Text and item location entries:
________________________________________

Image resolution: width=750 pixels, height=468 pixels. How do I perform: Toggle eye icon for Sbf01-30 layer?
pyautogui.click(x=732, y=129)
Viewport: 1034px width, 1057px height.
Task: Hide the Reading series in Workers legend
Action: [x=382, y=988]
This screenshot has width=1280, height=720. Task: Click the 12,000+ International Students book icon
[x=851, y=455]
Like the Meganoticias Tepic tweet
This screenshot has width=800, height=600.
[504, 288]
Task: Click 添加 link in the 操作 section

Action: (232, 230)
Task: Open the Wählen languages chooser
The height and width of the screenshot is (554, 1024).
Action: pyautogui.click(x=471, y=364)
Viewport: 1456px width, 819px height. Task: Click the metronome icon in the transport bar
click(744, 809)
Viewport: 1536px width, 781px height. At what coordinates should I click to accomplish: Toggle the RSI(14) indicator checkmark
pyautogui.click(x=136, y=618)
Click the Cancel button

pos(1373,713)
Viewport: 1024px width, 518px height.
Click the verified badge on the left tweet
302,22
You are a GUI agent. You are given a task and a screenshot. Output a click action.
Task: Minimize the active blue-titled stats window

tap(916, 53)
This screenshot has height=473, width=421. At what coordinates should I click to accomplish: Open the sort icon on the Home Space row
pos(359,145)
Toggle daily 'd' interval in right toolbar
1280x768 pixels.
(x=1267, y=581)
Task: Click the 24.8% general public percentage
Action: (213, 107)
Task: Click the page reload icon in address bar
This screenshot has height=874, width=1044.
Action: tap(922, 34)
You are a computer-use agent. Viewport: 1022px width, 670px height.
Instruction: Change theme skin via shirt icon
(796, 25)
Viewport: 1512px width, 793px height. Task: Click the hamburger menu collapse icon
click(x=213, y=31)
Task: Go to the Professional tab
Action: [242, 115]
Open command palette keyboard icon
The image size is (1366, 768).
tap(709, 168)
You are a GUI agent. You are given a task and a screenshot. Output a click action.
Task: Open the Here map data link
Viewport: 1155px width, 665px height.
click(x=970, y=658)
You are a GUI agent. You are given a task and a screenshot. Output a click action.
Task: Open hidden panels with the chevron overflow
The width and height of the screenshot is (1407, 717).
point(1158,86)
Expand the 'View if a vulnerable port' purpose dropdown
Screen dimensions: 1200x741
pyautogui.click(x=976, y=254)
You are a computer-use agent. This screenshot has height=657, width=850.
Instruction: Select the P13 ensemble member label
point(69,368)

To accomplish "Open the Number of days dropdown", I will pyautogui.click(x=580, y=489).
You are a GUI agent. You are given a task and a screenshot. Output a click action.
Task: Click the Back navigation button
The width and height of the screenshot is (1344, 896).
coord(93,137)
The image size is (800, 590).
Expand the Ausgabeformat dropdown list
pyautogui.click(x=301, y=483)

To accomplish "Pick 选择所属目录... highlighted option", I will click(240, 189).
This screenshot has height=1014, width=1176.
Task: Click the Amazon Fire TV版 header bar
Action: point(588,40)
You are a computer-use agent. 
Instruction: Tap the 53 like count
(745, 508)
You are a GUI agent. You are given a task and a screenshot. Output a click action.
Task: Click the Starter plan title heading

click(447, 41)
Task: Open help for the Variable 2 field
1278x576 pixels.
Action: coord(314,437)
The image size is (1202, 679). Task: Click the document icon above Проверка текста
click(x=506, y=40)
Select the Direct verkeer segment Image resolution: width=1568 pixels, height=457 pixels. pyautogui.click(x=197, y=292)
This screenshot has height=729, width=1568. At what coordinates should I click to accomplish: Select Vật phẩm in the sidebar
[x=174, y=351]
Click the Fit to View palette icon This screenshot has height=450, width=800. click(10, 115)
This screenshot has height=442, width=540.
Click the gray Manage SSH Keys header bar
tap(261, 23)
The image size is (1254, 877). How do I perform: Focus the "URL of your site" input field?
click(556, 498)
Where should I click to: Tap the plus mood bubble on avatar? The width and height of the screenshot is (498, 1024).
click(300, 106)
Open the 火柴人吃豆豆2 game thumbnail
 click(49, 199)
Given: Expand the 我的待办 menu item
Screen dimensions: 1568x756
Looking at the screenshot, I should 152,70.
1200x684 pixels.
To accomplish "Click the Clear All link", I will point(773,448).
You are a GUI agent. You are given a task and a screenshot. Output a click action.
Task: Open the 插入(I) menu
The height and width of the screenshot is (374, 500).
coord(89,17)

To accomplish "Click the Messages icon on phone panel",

________________________________________

Directions for this task: Reproduce verbatim the lines starting with the one containing "Viewport: 1024px width, 518px height." and ending with the one containing "coord(93,137)", both included.

Task answer:
Viewport: 1024px width, 518px height.
Click the verified badge on the left tweet
302,22
You are a GUI agent. You are given a task and a screenshot. Output a click action.
Task: Minimize the active blue-titled stats window

tap(916, 53)
This screenshot has height=473, width=421. At what coordinates should I click to accomplish: Open the sort icon on the Home Space row
pos(359,145)
Toggle daily 'd' interval in right toolbar
1280x768 pixels.
(x=1267, y=581)
Task: Click the 24.8% general public percentage
Action: (213, 107)
Task: Click the page reload icon in address bar
This screenshot has height=874, width=1044.
Action: tap(922, 34)
You are a computer-use agent. Viewport: 1022px width, 670px height.
Instruction: Change theme skin via shirt icon
(796, 25)
Viewport: 1512px width, 793px height. Task: Click the hamburger menu collapse icon
click(x=213, y=31)
Task: Go to the Professional tab
Action: [242, 115]
Open command palette keyboard icon
The image size is (1366, 768).
tap(709, 168)
You are a GUI agent. You are given a task and a screenshot. Output a click action.
Task: Open the Here map data link
Viewport: 1155px width, 665px height.
click(x=970, y=658)
You are a GUI agent. You are given a task and a screenshot. Output a click action.
Task: Open hidden panels with the chevron overflow
The width and height of the screenshot is (1407, 717).
point(1158,86)
Expand the 'View if a vulnerable port' purpose dropdown
Screen dimensions: 1200x741
pyautogui.click(x=976, y=254)
You are a computer-use agent. This screenshot has height=657, width=850.
Instruction: Select the P13 ensemble member label
point(69,368)

To accomplish "Open the Number of days dropdown", I will pyautogui.click(x=580, y=489).
You are a GUI agent. You are given a task and a screenshot. Output a click action.
Task: Click the Back navigation button
The width and height of the screenshot is (1344, 896).
coord(93,137)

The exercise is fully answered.